HTTP Notes

Some review on HTTP by Stella Zhang | 6/28/2022

Acknowledgement

The content of the notes was derived from the CSE 135 course slides taught by Professor Thomas Powell at UC San Diego CSE Department.

Other References:
Modzilla, Postman Learning doc, YouTube Channel of Valentin Despa, codebubb,

For questions I came across, I also consulted my mentor Camdyn Rasque.

Category

HTTP Basics

HTTP (Hyper Text Transfer Protocol)

Communcation between web servers and clients

  • It's an application layer protocols similar to SMTP, IMAP, NNTP, FTP, etc.
  • Simple protocol that defines the standard way that clients request data from Web servers and how these server respond
  • Typically it is running on top of TCP/IP

Three versions initially were used with 1.1 commonly used today

  • RFC 1945 HTTP 1.0 (1996)
  • RFC 2616 HTTP 1.1 (1999)

Modern HTTP/2 and other variants exist and tunnel the HTTP 1.1 across a form within and SSL stream.

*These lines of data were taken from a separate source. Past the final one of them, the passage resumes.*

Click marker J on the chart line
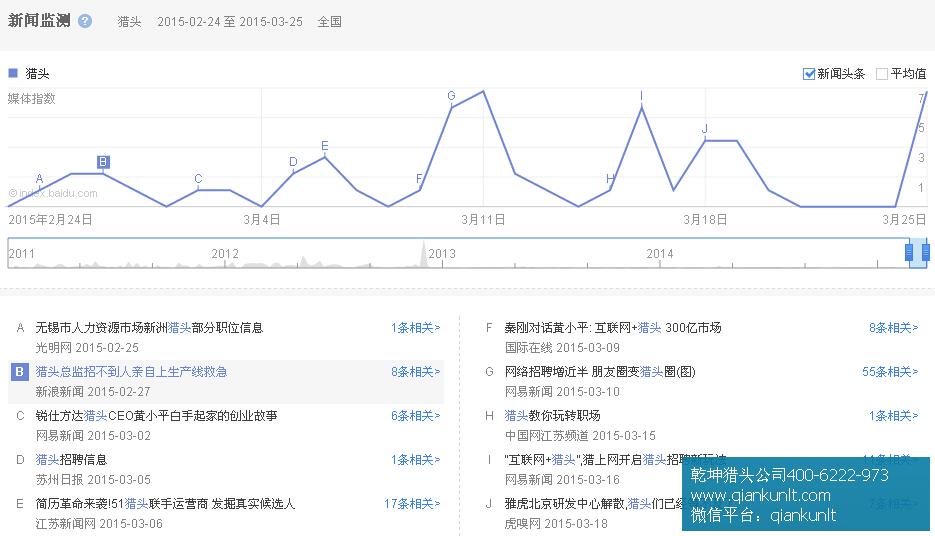 tap(705, 129)
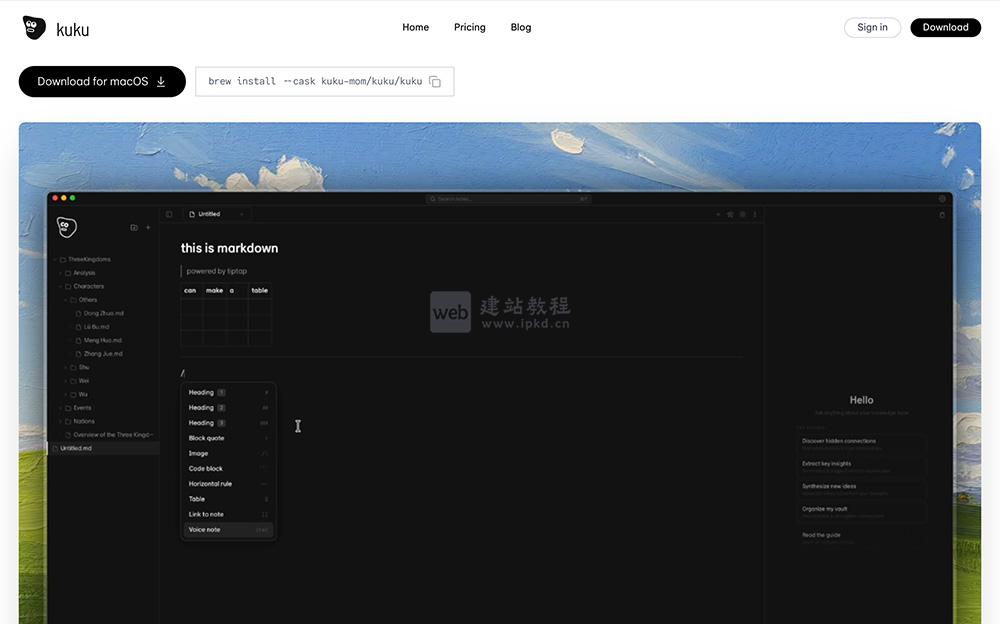Viewport: 1000px width, 624px height.
Task: Open the Home menu item
Action: pyautogui.click(x=415, y=27)
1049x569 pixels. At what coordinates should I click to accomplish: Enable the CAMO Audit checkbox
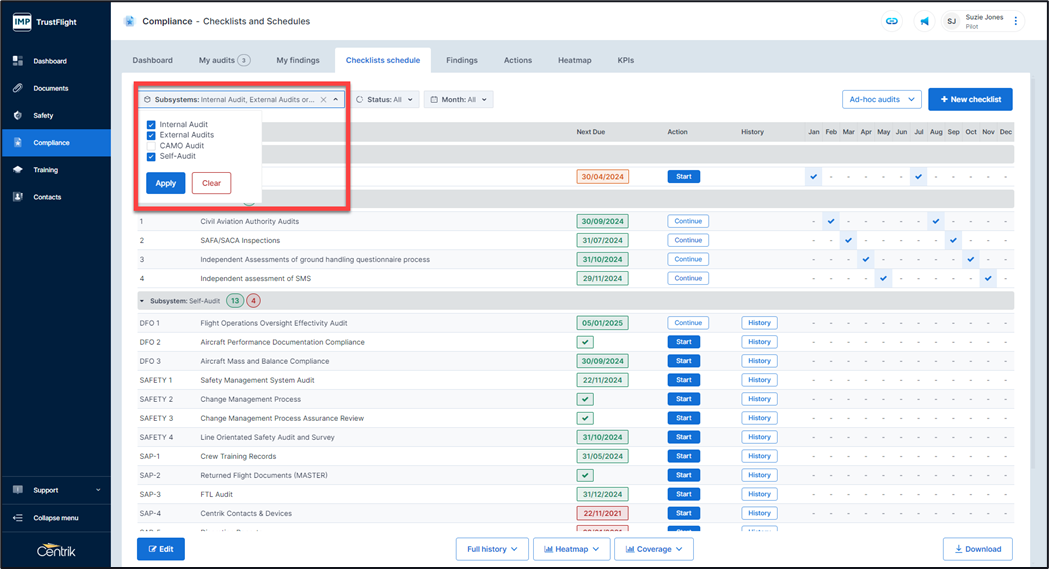pos(151,146)
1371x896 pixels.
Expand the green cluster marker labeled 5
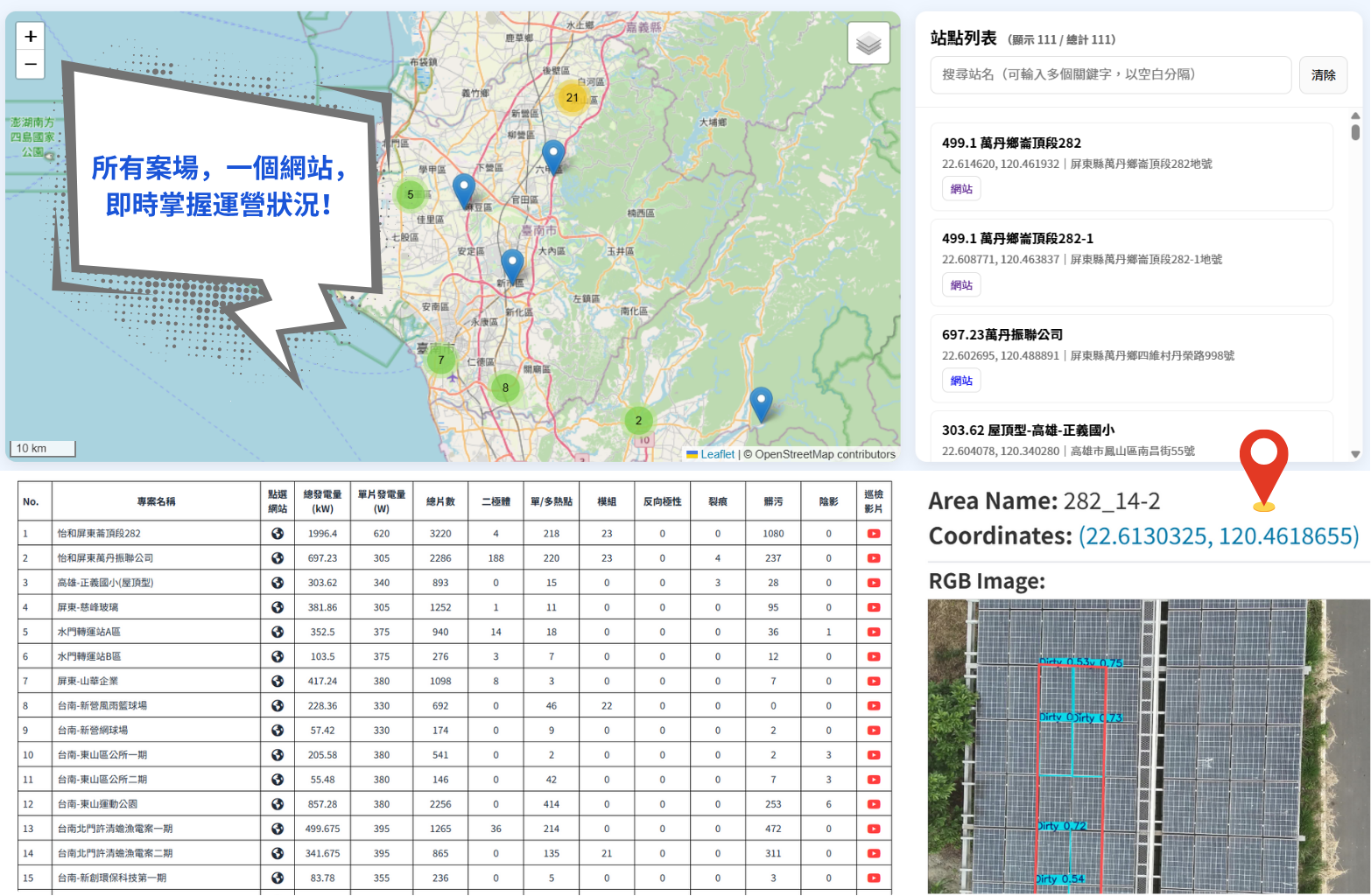[410, 194]
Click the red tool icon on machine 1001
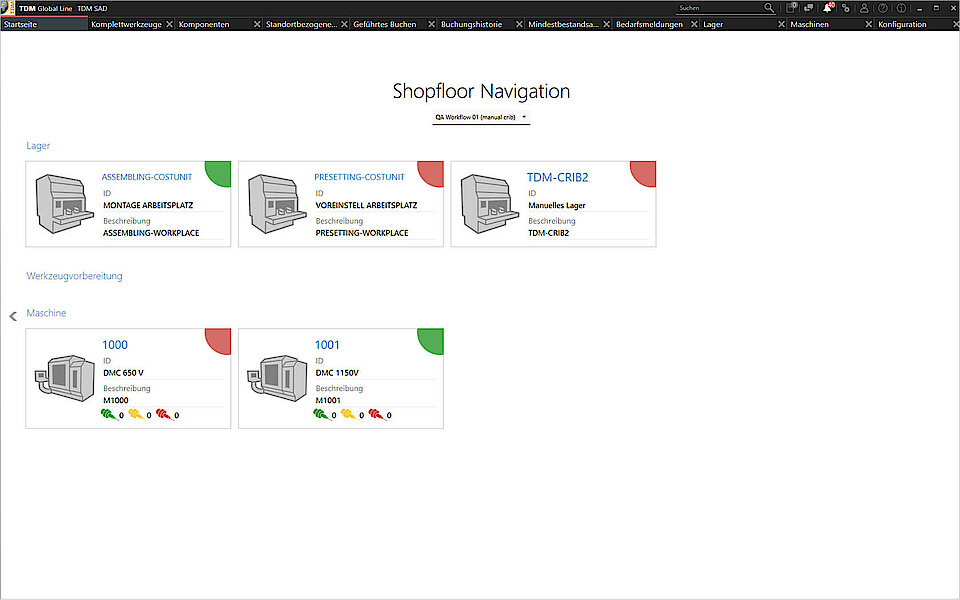960x600 pixels. tap(375, 414)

For developers the HTTP 1.1 mastery is paramount before moving on.

HTTP and TCP/IP

HTTP sits atop the TCP/IP Protocol Stack

  • Application Layer: HTTP
  • Transport Layer: TCP
  • Network Layer: IP
  • Data Link Layer: Network Interface

HTTP: Lower Layers Affect Upper Layers

  • Example: Web pages often are composed of many small individual objects. Given HTTPs individual request combined with TCP effects performance can suffer.

  • HTTP 1.1 and various dev best practices like bundling, domain sharding, etc. employed to address poor performance.

  • Yet today with HTTP/2 we may find these best practices may actually become anti-patterns!

  • Takeaway: The network and HTTP matter. How you build your website or app has a significant material effect on performance and eventually end user happiness. Get performance right or pay a user engagement price!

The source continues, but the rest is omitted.